2024.04.02 XZ main developer recognizes the backdoor incident

Backdoored source distributions

xz-5.6.0

MD5 c518d573a716b2b2bc2413e6c9b5dbde SHA1 e7bbec6f99b6b06c46420d4b6e5b6daa86948d3b SHA256 0f5c81f14171b74fcc9777d302304d964e63ffc2d7b634ef023a7249d9b5d875

xz-5.6.1

MD5 5aeddab53ee2cbd694f901a080f84bf1 SHA1 675fd58f48dba5eceaf8bfc259d0ea1aab7ad0a7 SHA256 2398f4a8e53345325f44bdd9f0cc7401bd9025d736c6d43b372f4dea77bf75b8 Initial infection analysis

The XZ git repository contains a set of test files that are used when testing the compressor/decompressor code to verify that it’s working properly. The account named Jia Tan or “jiaT75“, committed two test files that initially appeared harmless, but served as the bootstrap to implant backdoor.

The associated files were:

• bad-3-corrupt_lzma2.xz (86fc2c94f8fa3938e3261d0b9eb4836be289f8ae)
• good-large_compressed.lzma (50941ad9fd99db6fca5debc3c89b3e899a9527d7)

These files were intended to contain shell scripts and the backdoor binary object itself. However, they were hidden within the malformed data, and the attacker knew how to properly extract them when needed.

Stage 1 – The modified build-to-host script

When the XZ release is ready, the official Github repository distributes the project’s source files. Initially, these releases on the repository, aside from containing the malicious test files, were harmless because they don’t get the chance to execute. However, the attacker appears to have only added the malicious code that bootstrap the infection when the releases were sourced from https://xz[.]tukaani.org, which was under the control of Jia Tan.

This URL is used by most distributions, and, when downloaded, it comes with a file named build-to-host.m4 that contains malicious code.

build-to-host.m4 (c86c8f8a69c07fbec8dd650c6604bf0c9876261f) is executed during the build process and executes a line of code that fixes and decompresses the first file added to the tests folder:

Deobfuscated line of code in build-to-host.m4

This line of code replaces the “broken” data from bad-3-corrupt_lzma2.xz using the tr command, and pipes the output to the xz -d command, which decompresses the data. The decompressed data contains a shell script that will be executed later using /bin/bash, triggered by this .m4 file.

Stage 2 – The injected shell script

The malicious script injected by the malicious .m4 file verifies that it’s running on a Linux machine and also that it’s running inside the intended build process.

Injected script contents

To execute the next stage, it uses good-large_compressed.lzma, which is indeed compressed correctly with XZ, but contains junk data inside the decompressed data.
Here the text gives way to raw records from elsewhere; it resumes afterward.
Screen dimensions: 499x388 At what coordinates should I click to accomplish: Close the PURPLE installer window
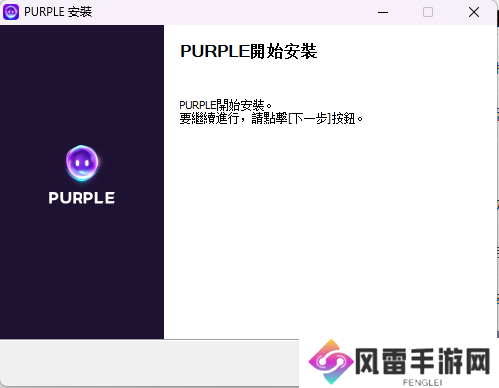474,12
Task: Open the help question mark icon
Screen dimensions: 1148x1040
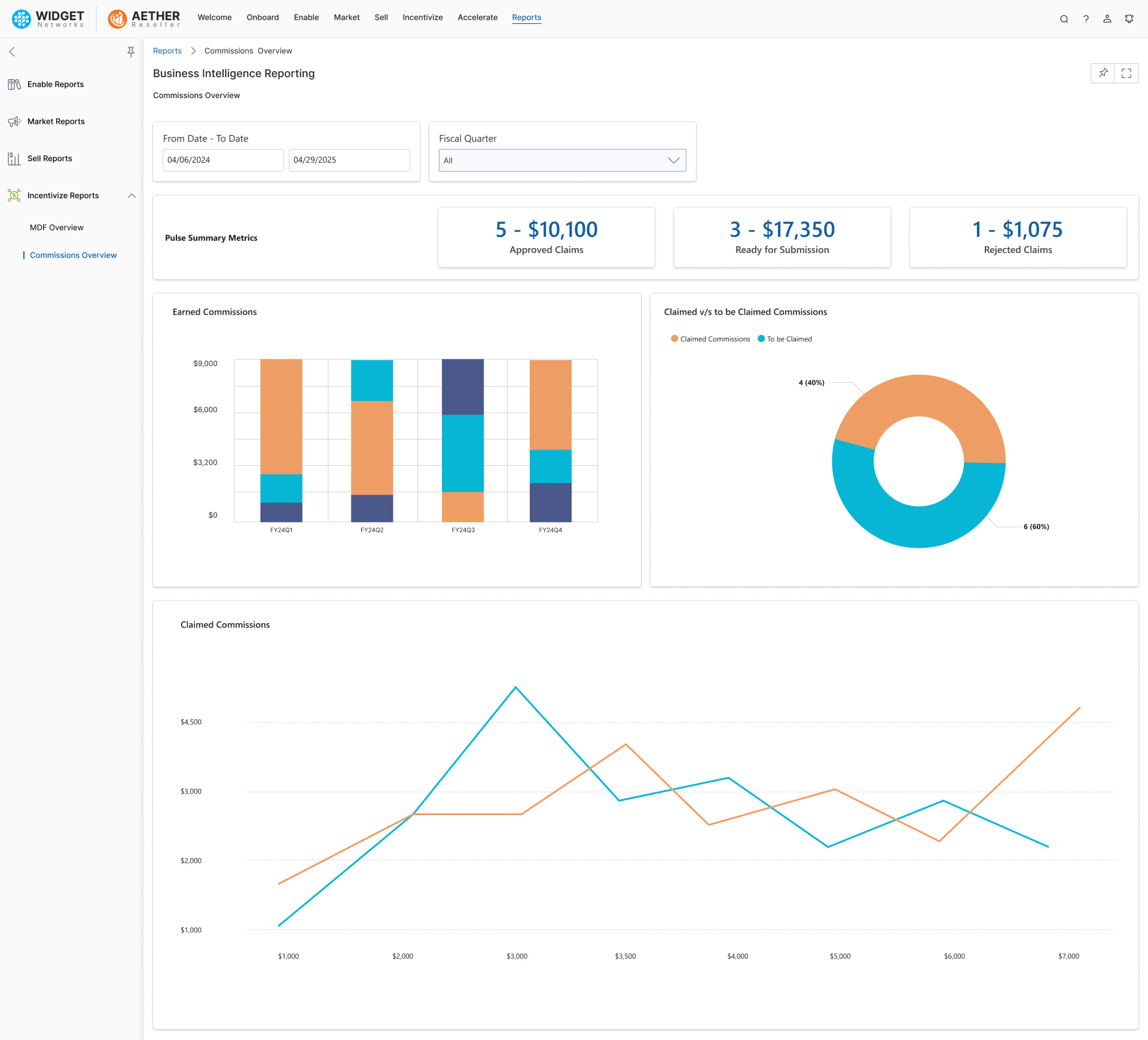Action: 1086,19
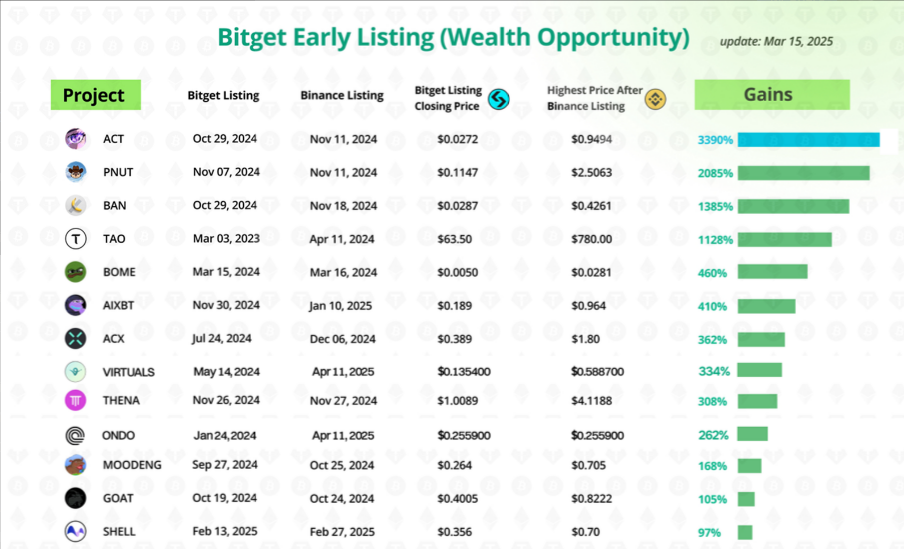Screen dimensions: 904x549
Task: Click the ACX token icon
Action: [x=76, y=339]
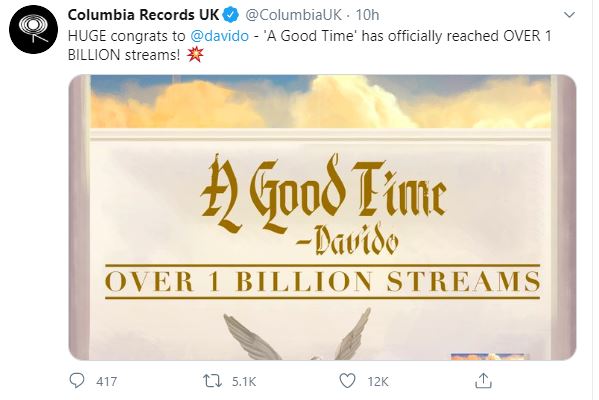Open the @ColumbiaUK handle link
599x400 pixels.
click(x=293, y=15)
The junk data removal procedure is as follows: the eval function executes the head pipeline, with each head command either ignoring the next 1024 bytes or extracting the next 2048 or 724 bytes.

In total, these commands extracted 33,492 bytes (2048*16 + 724 bytes). The tail command then retains the final 31,265 bytes of the file and ignores the rest.

Then, the tr command applies a basic substitution to the output to deobfuscate it. The second XZ command decompresses the transformed bytes as a raw lzma stream, after which the result is piped into shell.

Stage 3 – Backdoor extraction

The last stage shell script performs many checks to ensure that it is running in the expected environment, such as whether the project is configured to use IFUNC (which will be discussed in the next sections).

Many of the other checks performed by this stage include determining whether GCC is used for compilation or if the project contains specific files that will be used by the script later on.

In this stage, it extracts the backdoor binary code itself, an object file that is currently hidden in the same good-large_compressed.lzma file, but at a different offset.

The following code handles this:

Partial command used by the last script stage

The extraction process operates through a sequence of commands, with the result of each command serving as the input for the next one. The formatted one-liner code is shown below:

Formatted backdoor extraction one-liner

Initially, the file good-large_compressed.lzma is extracted using the XZ tool itself. The subsequent steps involve calling a chain of head calls with the “eval $i” function (same as the stage 3 extraction).

Then a custom RC4-like algorithm is used to decrypt the binary data, which contains another compressed file. This compressed file is also extracted using the XZ utility. The script then removes some bytes from the beginning of the decompressed data using predefined values and saves the result to disk as liblzma_la-crc64-fast.o, which is the backdoor file used in the linking process.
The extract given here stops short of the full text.